**About this task**
Pick out and copy every line below that has the word "Viewport".

Saved data entries:
▼
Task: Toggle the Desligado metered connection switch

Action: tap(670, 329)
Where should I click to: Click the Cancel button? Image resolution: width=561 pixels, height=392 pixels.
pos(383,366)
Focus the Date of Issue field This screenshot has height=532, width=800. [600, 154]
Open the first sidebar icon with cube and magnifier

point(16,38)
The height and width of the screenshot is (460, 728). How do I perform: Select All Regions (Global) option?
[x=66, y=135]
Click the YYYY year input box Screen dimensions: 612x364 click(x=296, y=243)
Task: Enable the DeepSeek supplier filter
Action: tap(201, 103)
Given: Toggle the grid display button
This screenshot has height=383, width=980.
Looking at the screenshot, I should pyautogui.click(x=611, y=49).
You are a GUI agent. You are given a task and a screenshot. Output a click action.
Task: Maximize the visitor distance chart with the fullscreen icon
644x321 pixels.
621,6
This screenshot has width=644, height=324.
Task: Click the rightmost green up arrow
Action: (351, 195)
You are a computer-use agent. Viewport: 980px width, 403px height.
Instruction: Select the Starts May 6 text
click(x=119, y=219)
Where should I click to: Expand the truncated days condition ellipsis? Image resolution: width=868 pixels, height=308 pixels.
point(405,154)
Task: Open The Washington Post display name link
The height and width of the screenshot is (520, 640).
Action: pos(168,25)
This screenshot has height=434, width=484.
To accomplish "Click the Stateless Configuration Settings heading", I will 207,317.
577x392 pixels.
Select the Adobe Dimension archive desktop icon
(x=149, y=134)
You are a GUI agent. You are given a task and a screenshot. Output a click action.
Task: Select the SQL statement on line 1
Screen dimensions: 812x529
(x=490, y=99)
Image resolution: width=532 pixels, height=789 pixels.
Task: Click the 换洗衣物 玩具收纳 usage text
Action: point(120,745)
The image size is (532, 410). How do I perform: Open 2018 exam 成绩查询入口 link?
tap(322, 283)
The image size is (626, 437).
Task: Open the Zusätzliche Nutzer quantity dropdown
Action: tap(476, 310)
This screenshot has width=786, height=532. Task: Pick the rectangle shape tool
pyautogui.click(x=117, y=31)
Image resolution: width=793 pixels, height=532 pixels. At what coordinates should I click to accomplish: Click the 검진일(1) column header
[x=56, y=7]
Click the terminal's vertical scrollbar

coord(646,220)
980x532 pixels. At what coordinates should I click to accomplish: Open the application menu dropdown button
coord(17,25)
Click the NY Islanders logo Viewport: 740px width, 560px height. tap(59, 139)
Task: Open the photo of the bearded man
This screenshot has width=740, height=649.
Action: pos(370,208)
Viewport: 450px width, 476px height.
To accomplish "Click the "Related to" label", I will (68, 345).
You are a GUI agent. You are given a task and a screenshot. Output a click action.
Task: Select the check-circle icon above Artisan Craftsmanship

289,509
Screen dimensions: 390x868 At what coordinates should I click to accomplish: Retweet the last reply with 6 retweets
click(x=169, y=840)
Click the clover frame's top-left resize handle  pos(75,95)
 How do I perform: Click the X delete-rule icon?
▲
**Exercise response**
You are a computer-use agent. Viewport: 980px width, 403px height.
Click the NY Islanders logo Viewport: 740px width, 560px height. tap(59, 139)
Viewport: 450px width, 476px height.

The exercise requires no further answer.